BEGIN Task input
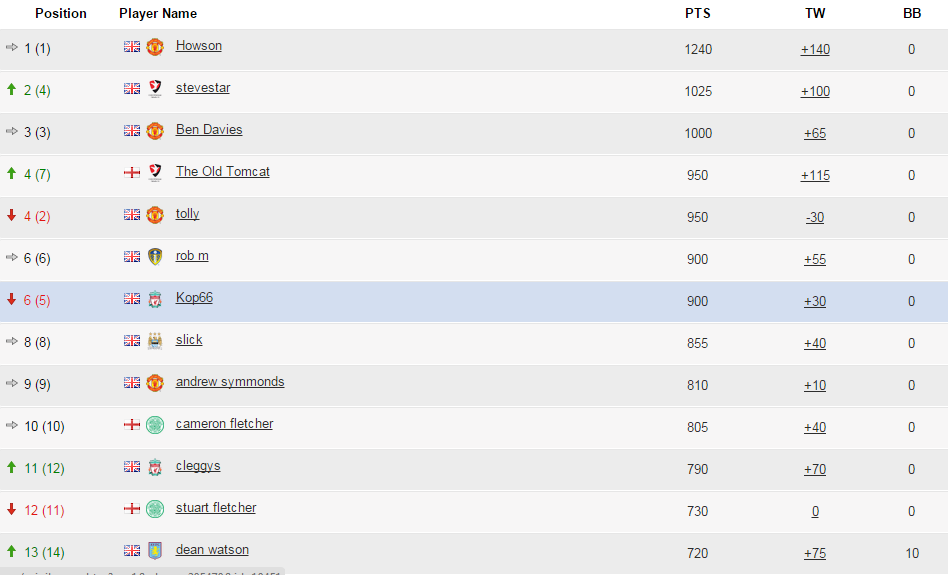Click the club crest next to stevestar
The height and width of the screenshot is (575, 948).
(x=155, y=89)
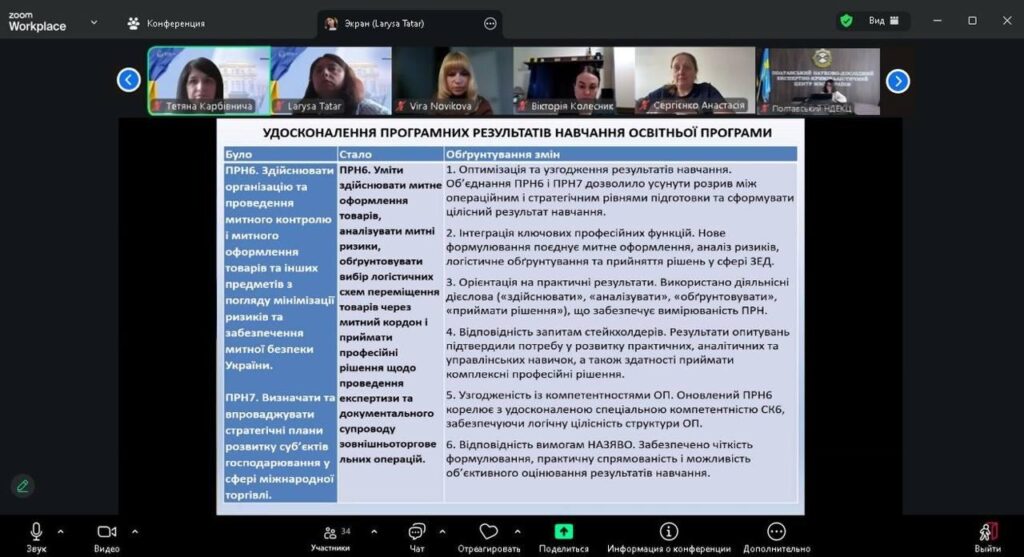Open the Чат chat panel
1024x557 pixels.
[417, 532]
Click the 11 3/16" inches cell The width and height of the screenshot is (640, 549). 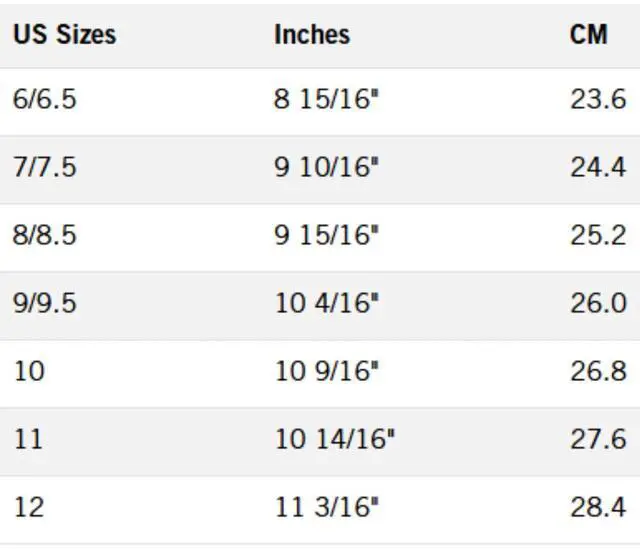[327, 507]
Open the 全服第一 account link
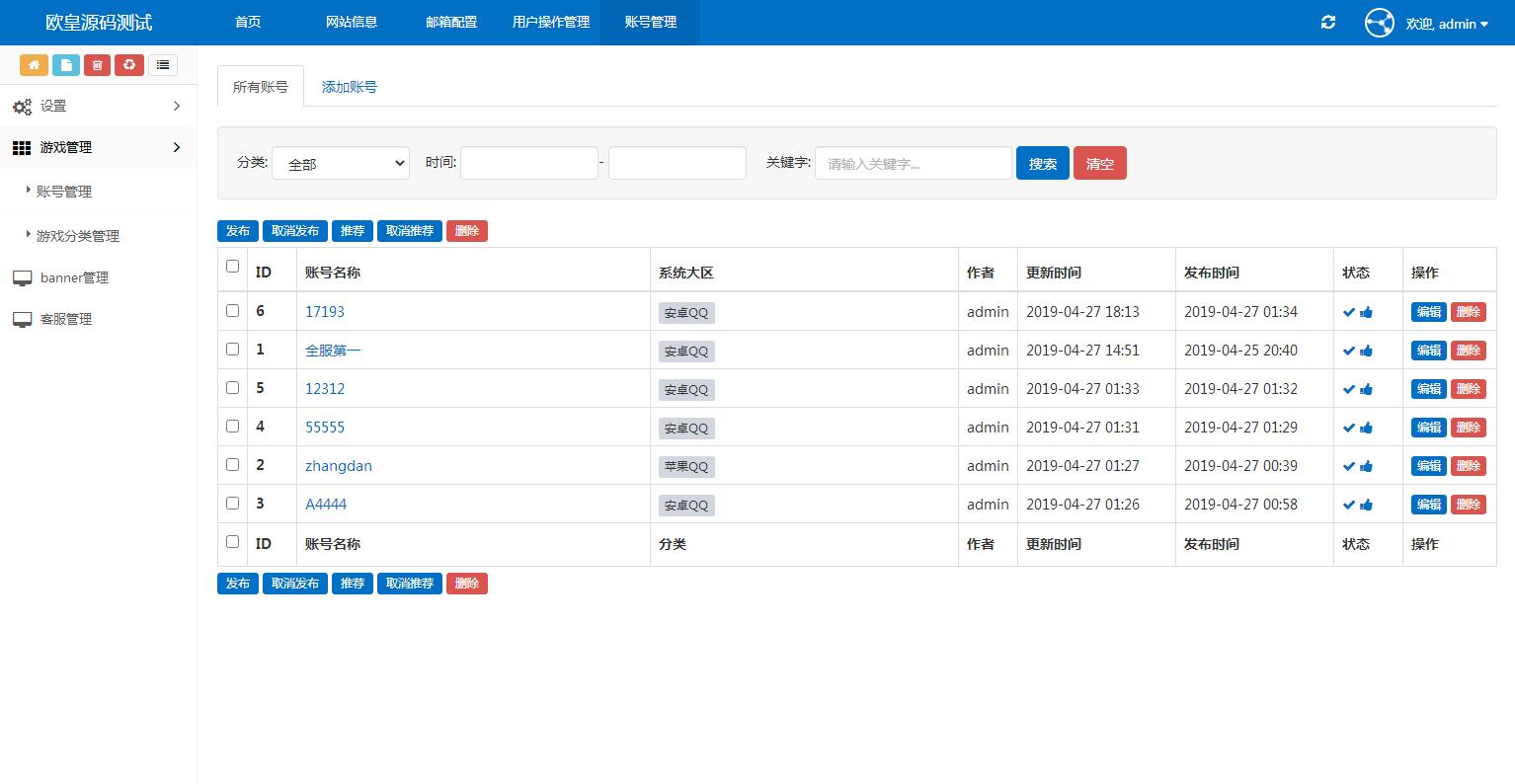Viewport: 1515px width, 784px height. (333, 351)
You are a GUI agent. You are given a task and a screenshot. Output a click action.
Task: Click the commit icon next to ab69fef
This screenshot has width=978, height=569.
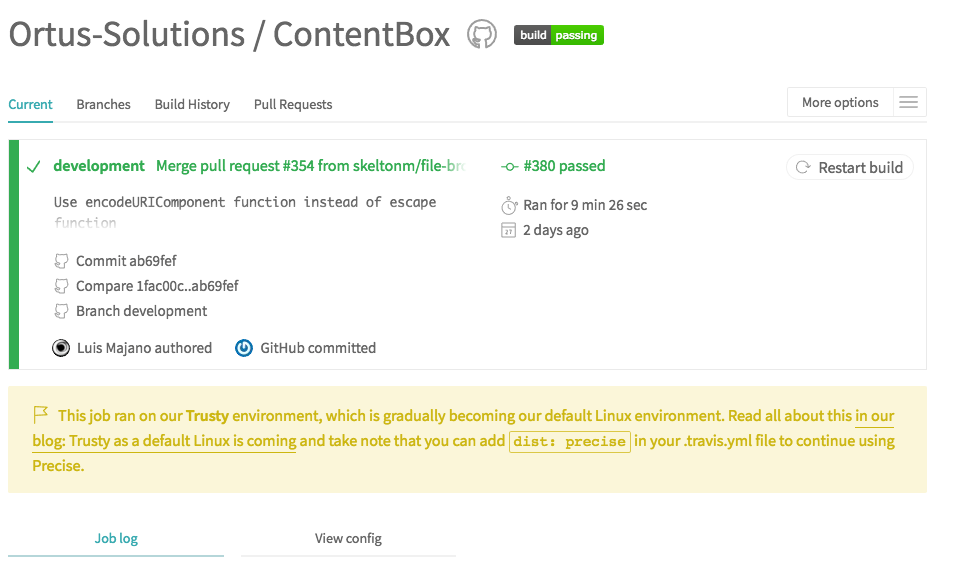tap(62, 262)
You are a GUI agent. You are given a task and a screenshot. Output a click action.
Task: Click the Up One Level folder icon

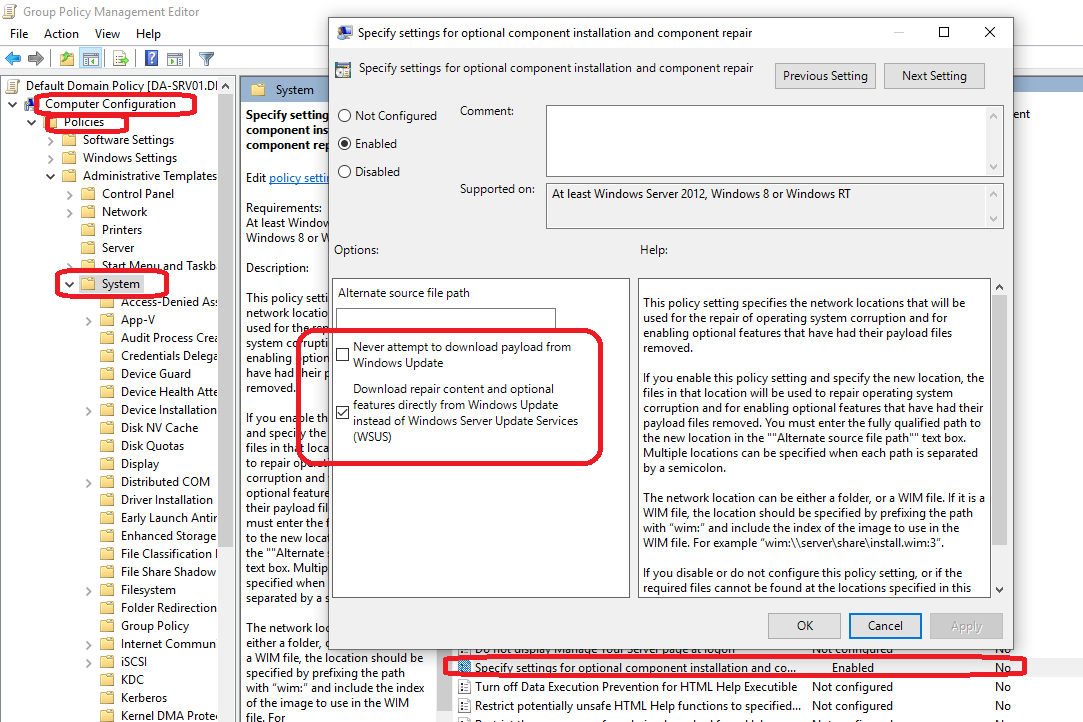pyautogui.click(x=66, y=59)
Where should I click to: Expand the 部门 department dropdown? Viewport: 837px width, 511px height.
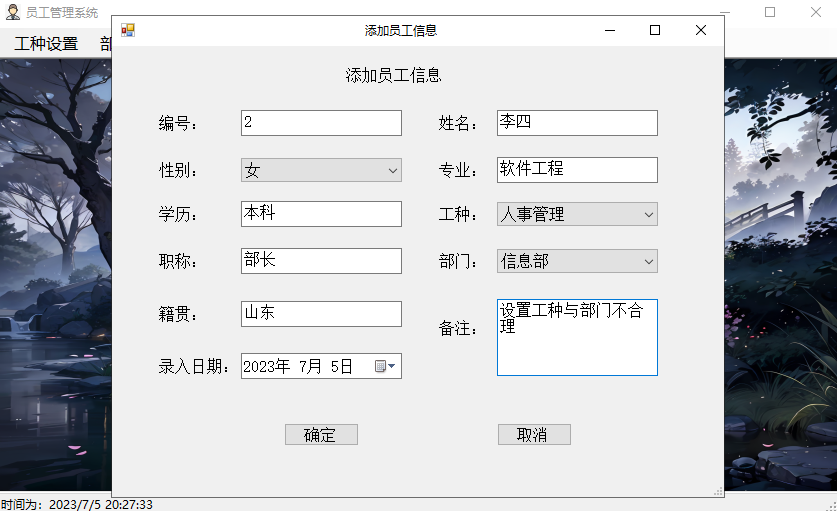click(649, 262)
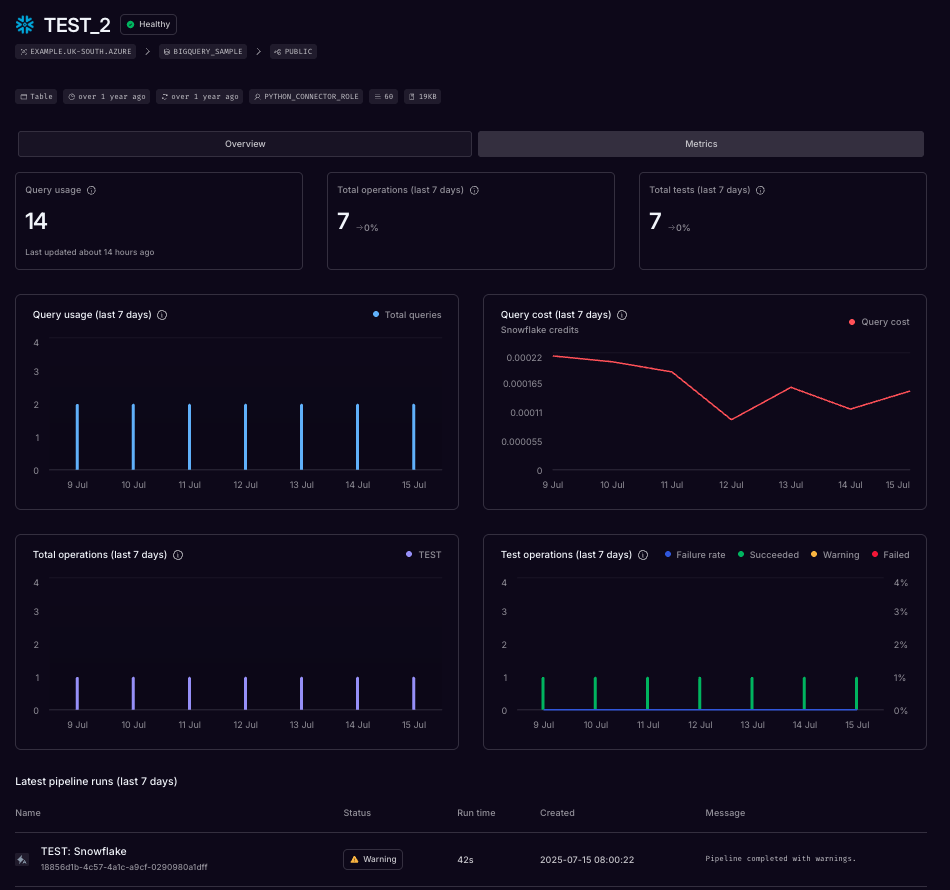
END Task input
What the exercise asks → Only the lines from the one containing "Open the 全服第一 account link" through the end of the records are wanted, set down exactly and without their pictures.

Output of the task →
Open the 全服第一 account link
Viewport: 1515px width, 784px height. (333, 351)
You are a GUI agent. You are given a task and a screenshot. Output a click action.
Task: Click the commit icon next to ab69fef
This screenshot has width=978, height=569.
tap(62, 262)
You are a GUI agent. You are given a task and a screenshot. Output a click action.
Task: Click the Up One Level folder icon

pyautogui.click(x=66, y=59)
Where should I click to: Expand the 部门 department dropdown? Viewport: 837px width, 511px height.
click(649, 262)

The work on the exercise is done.